Book looked at him a long time.

“You and the girl are free to go,” he said.

Book turned his head to look at Jilly Sweet, lying asleep on the floor.

“You givin’ up on takin’ me back to Fort Smith?” he asked.

“That’s what I’m saying.”

“What about her? What about that she shot you?”

“She did what she thought needed doing. I won’t hold it against her.”

Book looked at his burned-down shuck, then tossed it into the fireplace before handing Cole back the self-cocker and the Colt hide-out pistol.

“I guess me and Jilly’ll get goin’ first light,” he said. “Still ain’t too late to find Kimbo Luke an’ kill him.”

“You want my advice, Mister Book?”

He studied Cole’s face.

“Let someone else take care of Kimbo Luke. Sooner or later, someone will kill him. Take the girl and go to Texas. Lots of pleasant places down along the border where the weather is warm and a man and a woman could grow a garden and raise a brood of kids. There are worse things in life.”

All the tension seemed to go out of his dark face at once. “Maybe so,” he said. “Maybe so.”

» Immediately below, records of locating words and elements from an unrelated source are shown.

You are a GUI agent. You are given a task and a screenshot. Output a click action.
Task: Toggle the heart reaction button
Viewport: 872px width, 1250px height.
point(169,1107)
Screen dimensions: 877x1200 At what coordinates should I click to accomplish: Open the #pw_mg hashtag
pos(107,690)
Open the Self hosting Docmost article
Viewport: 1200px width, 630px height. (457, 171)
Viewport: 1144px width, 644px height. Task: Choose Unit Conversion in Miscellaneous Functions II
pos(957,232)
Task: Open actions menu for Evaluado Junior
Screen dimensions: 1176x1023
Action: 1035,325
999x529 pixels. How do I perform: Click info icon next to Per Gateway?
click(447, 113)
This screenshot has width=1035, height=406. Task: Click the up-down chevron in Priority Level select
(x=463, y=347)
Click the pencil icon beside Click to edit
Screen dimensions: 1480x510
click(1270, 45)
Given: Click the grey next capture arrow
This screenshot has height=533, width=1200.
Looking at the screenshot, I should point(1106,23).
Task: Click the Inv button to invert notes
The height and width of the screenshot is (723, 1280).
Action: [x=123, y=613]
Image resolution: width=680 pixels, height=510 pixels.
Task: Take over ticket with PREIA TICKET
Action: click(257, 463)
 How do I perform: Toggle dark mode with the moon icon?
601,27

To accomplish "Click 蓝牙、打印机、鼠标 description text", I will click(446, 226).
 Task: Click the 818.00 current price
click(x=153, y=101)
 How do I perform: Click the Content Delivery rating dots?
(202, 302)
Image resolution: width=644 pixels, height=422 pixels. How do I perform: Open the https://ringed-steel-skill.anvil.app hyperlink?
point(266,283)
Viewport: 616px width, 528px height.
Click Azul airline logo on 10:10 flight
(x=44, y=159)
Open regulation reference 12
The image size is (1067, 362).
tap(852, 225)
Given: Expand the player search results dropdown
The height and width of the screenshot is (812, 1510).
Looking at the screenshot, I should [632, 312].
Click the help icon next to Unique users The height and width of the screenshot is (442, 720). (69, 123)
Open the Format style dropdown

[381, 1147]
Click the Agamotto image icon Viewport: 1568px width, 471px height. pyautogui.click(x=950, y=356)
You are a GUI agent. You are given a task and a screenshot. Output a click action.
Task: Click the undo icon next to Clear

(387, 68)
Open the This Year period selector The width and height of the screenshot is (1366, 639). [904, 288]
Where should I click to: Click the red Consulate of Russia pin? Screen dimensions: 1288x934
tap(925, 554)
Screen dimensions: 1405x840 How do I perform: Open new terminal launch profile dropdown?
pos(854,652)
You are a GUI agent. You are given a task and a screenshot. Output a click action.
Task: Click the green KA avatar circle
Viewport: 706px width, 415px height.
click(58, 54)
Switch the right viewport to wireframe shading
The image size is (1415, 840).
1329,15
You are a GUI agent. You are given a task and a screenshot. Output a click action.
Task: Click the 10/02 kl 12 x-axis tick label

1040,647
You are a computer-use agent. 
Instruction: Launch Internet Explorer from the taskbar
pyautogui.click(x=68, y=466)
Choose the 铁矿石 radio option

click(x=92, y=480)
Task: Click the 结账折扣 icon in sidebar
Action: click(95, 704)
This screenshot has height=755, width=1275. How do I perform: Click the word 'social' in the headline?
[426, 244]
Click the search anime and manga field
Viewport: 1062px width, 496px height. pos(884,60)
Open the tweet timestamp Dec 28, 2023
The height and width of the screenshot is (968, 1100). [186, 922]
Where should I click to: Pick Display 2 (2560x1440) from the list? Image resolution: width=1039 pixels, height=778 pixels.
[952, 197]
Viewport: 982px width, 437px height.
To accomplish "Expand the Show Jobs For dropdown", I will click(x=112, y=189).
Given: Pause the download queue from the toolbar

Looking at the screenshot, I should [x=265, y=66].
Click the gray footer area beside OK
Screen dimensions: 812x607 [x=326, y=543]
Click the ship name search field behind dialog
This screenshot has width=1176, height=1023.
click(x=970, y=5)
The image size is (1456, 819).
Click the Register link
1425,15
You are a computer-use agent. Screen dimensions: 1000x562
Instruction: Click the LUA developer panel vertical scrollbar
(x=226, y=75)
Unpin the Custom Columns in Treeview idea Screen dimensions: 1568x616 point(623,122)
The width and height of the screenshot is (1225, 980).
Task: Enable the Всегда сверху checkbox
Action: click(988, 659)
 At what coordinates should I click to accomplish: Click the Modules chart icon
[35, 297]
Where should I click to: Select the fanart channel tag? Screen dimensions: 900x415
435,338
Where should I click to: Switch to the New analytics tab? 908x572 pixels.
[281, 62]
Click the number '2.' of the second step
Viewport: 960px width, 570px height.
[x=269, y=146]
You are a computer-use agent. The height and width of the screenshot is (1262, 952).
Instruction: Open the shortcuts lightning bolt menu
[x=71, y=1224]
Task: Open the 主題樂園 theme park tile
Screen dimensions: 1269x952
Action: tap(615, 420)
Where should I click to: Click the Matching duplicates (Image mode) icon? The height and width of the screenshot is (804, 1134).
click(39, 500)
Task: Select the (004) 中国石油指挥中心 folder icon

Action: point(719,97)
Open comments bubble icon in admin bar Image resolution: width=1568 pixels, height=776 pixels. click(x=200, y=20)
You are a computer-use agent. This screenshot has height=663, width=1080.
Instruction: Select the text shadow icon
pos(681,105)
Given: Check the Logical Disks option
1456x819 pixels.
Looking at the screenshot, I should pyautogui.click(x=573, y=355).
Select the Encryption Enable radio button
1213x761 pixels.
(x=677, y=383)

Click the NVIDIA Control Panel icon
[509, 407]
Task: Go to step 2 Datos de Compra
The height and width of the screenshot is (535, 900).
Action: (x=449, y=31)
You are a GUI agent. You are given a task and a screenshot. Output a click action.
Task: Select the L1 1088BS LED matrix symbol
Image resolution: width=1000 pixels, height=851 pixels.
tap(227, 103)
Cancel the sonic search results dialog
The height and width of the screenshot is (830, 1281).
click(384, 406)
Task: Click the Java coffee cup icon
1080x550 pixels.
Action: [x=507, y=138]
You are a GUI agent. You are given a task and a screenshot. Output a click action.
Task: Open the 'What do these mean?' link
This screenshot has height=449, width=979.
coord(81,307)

Everyone settled in and the light of the fire danced around the room and up the walls and for the first time since Cole had been shot, he wasn’t having to fight the rages of the fever. He felt weak and his mouth was dry, but he knew he wasn’t going to die, at least not just yet, and in a few days he’d be up to riding again. New losses, old pain. That part was never going to change. But he felt a sense of renewal and was grateful to be alive. As much as it worked around the edges of his mind, he didn’t let himself think about vengeance or Bill Longly. Not for the last few hours of the evening. There would be time aplenty for that come morning. He lay there in the darkening silence, and finally fell asleep.